■ **EXERCISE**: From the entries below, list each line with "Given".
[EXERCISE INPUTS Boundary: Start]
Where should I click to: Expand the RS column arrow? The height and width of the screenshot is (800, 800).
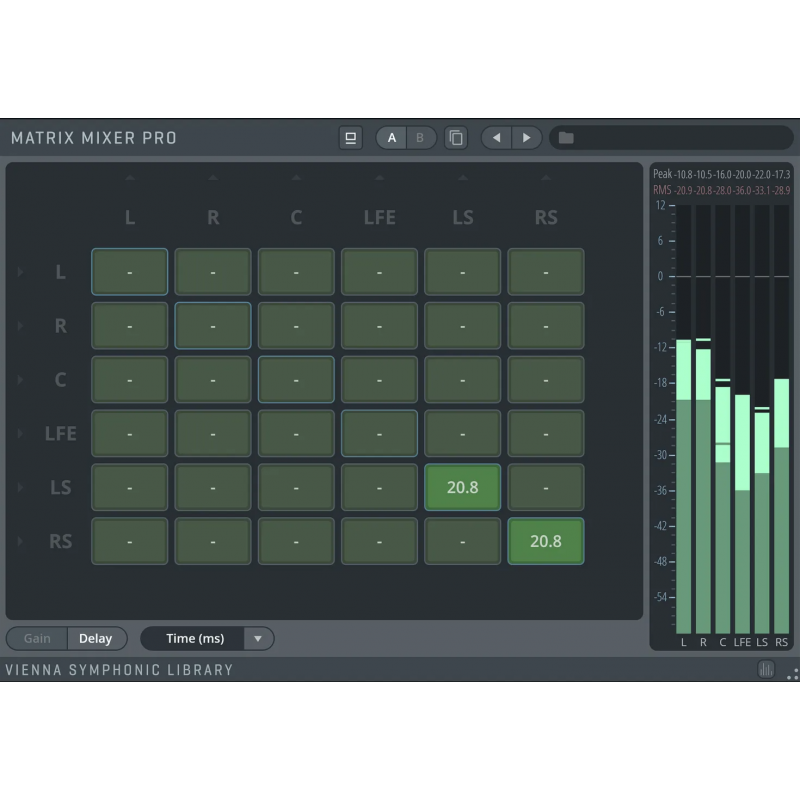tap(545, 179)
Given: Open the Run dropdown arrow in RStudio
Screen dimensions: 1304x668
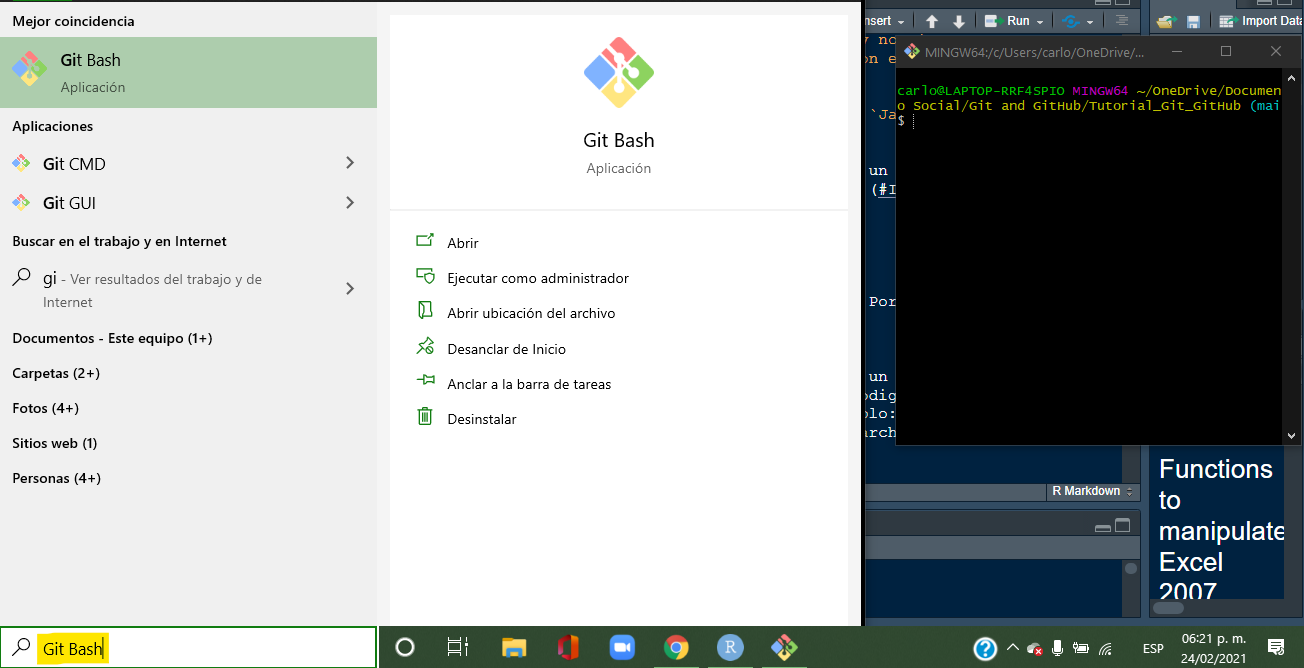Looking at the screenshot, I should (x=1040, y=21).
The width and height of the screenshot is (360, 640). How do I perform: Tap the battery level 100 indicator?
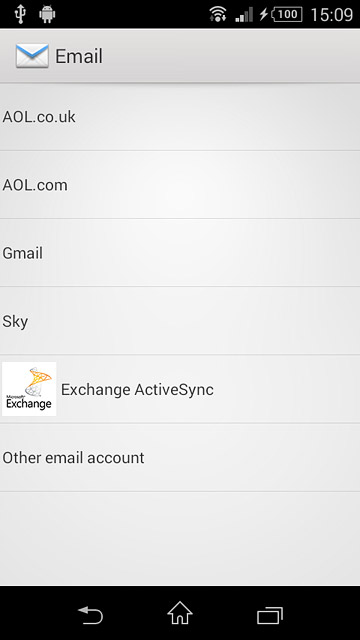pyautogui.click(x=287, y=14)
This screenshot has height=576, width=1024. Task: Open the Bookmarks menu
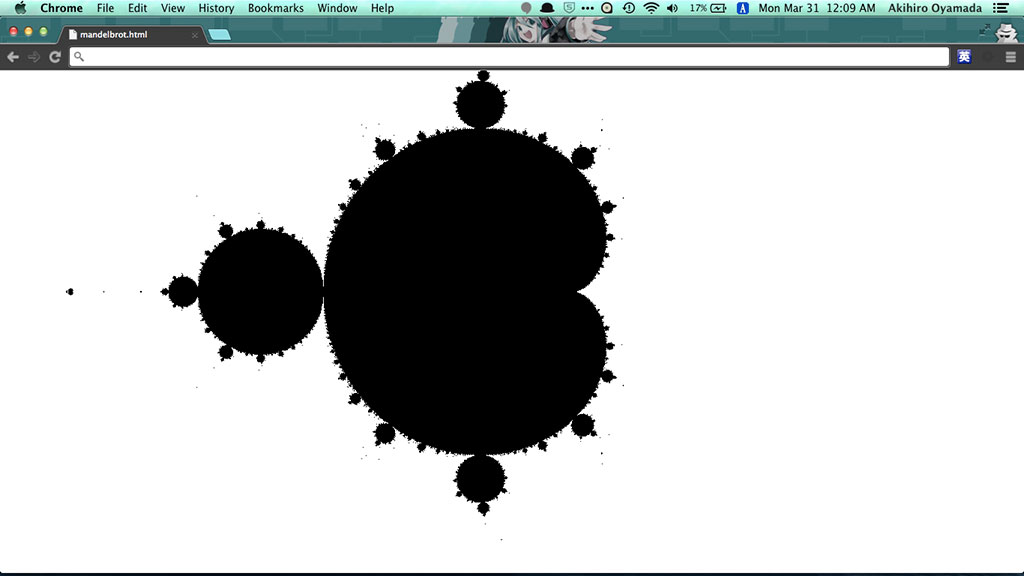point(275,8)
[EXERCISE INPUTS Boundary: End]
[EXERCISE INPUTS Boundary: Start]
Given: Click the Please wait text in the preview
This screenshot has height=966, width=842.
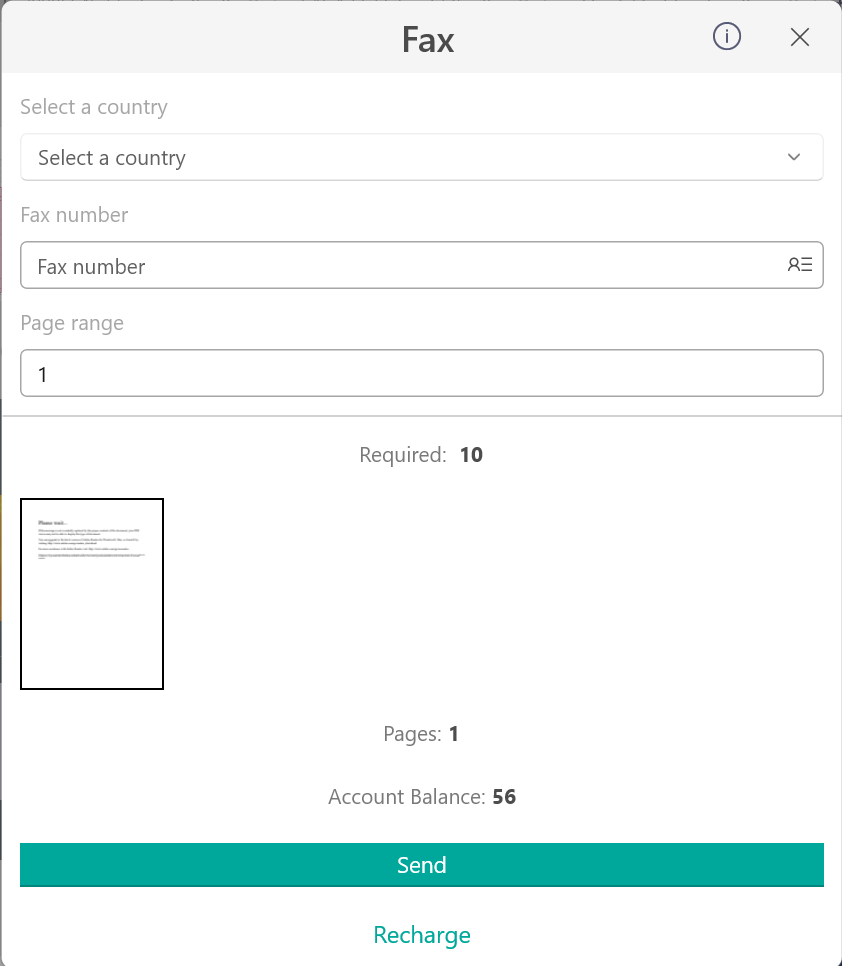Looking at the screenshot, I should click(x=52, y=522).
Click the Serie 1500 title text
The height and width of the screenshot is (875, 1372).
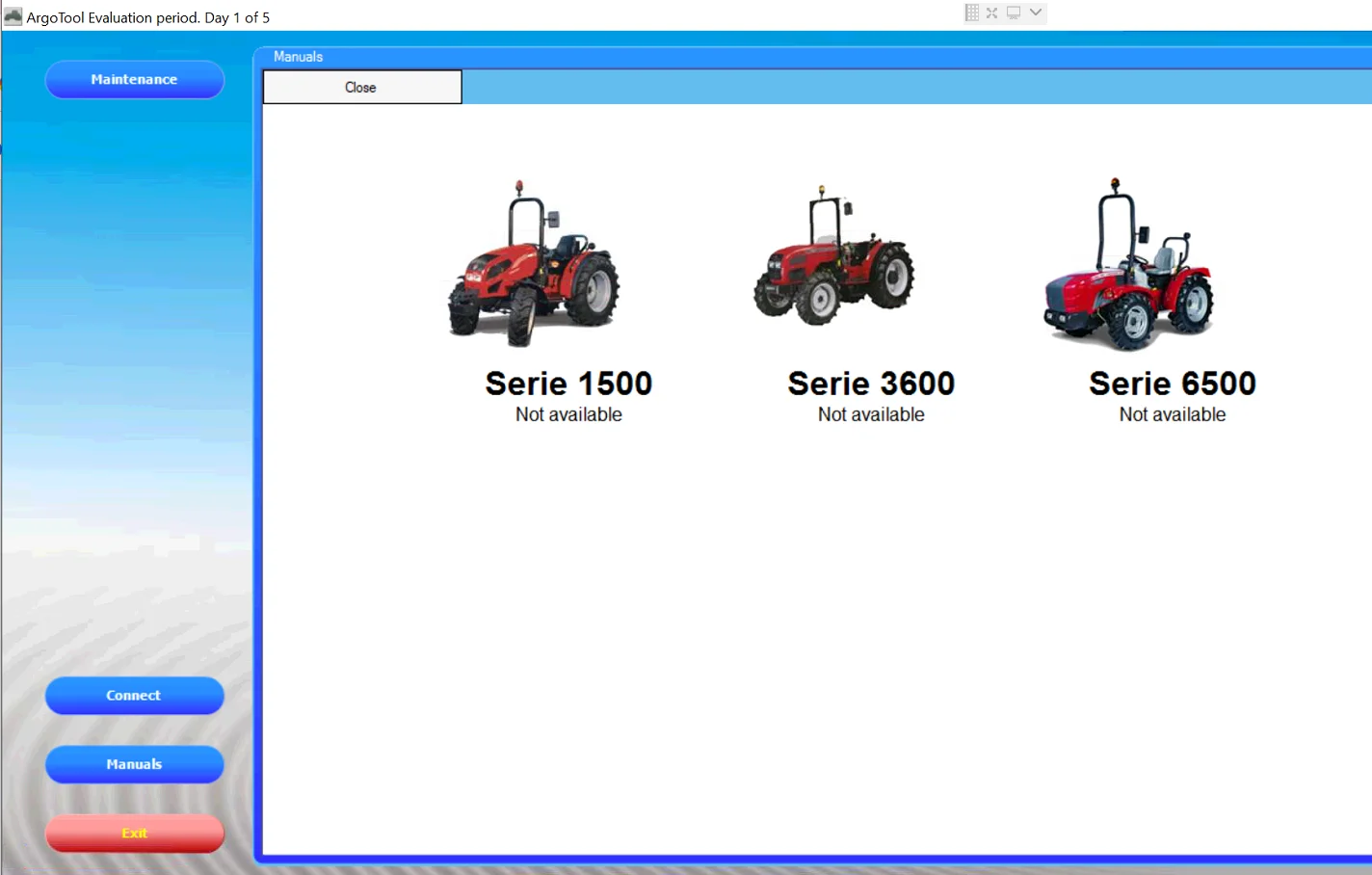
[EXERCISE INPUTS Boundary: End]
[EXERCISE INPUTS Boundary: Start]
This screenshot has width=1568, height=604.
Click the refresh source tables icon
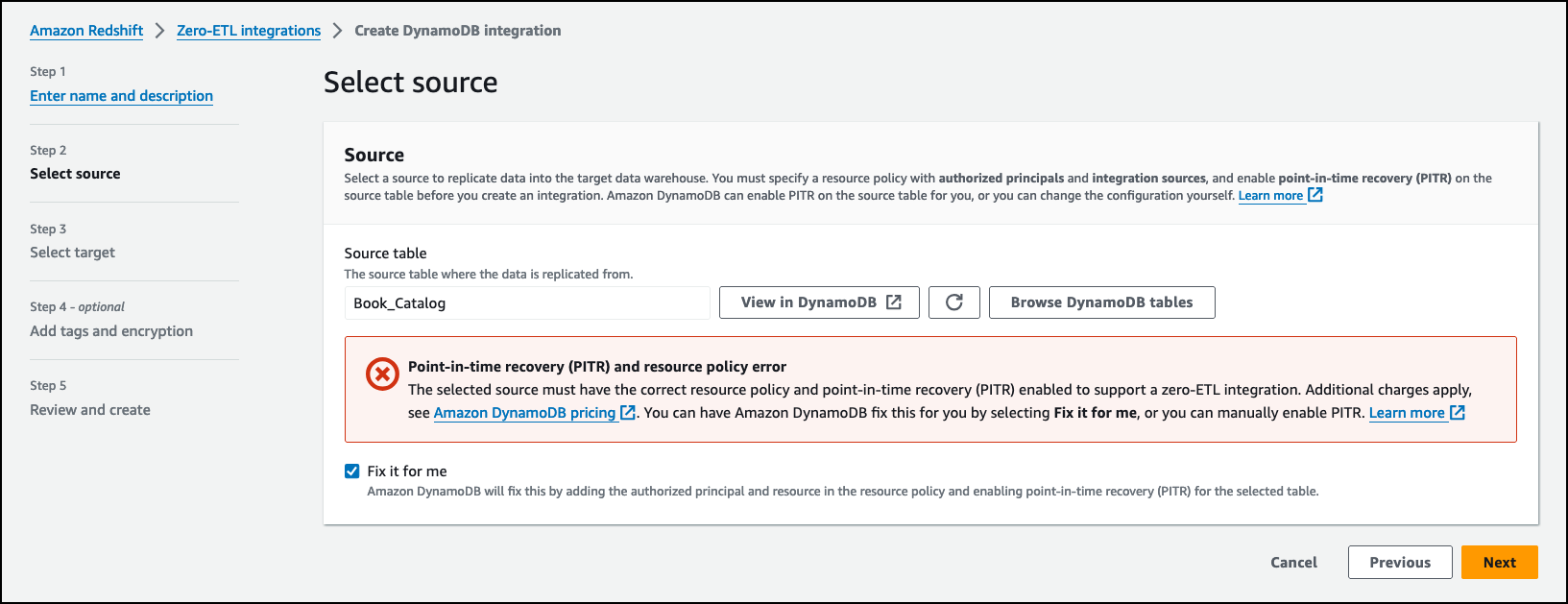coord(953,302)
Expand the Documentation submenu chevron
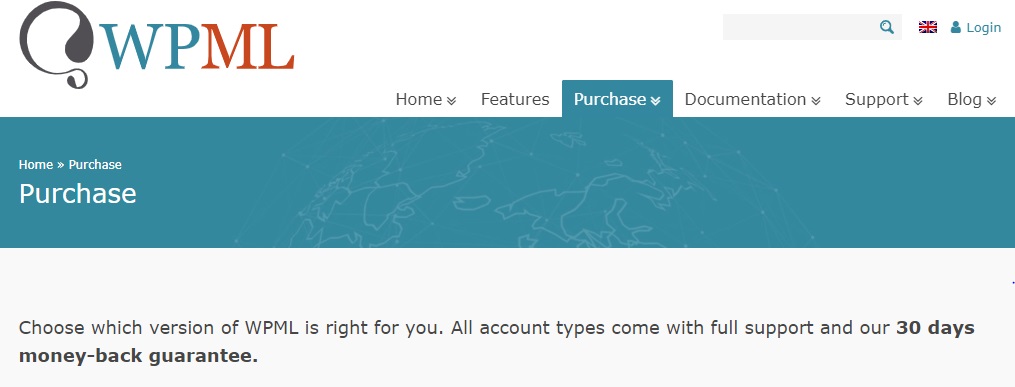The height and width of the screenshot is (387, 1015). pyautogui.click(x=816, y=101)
[EXERCISE INPUTS Boundary: End]
■ **EXERCISE RESULT**:
Given: Open the Run dropdown arrow in RStudio
Given: Click the Please wait text in the preview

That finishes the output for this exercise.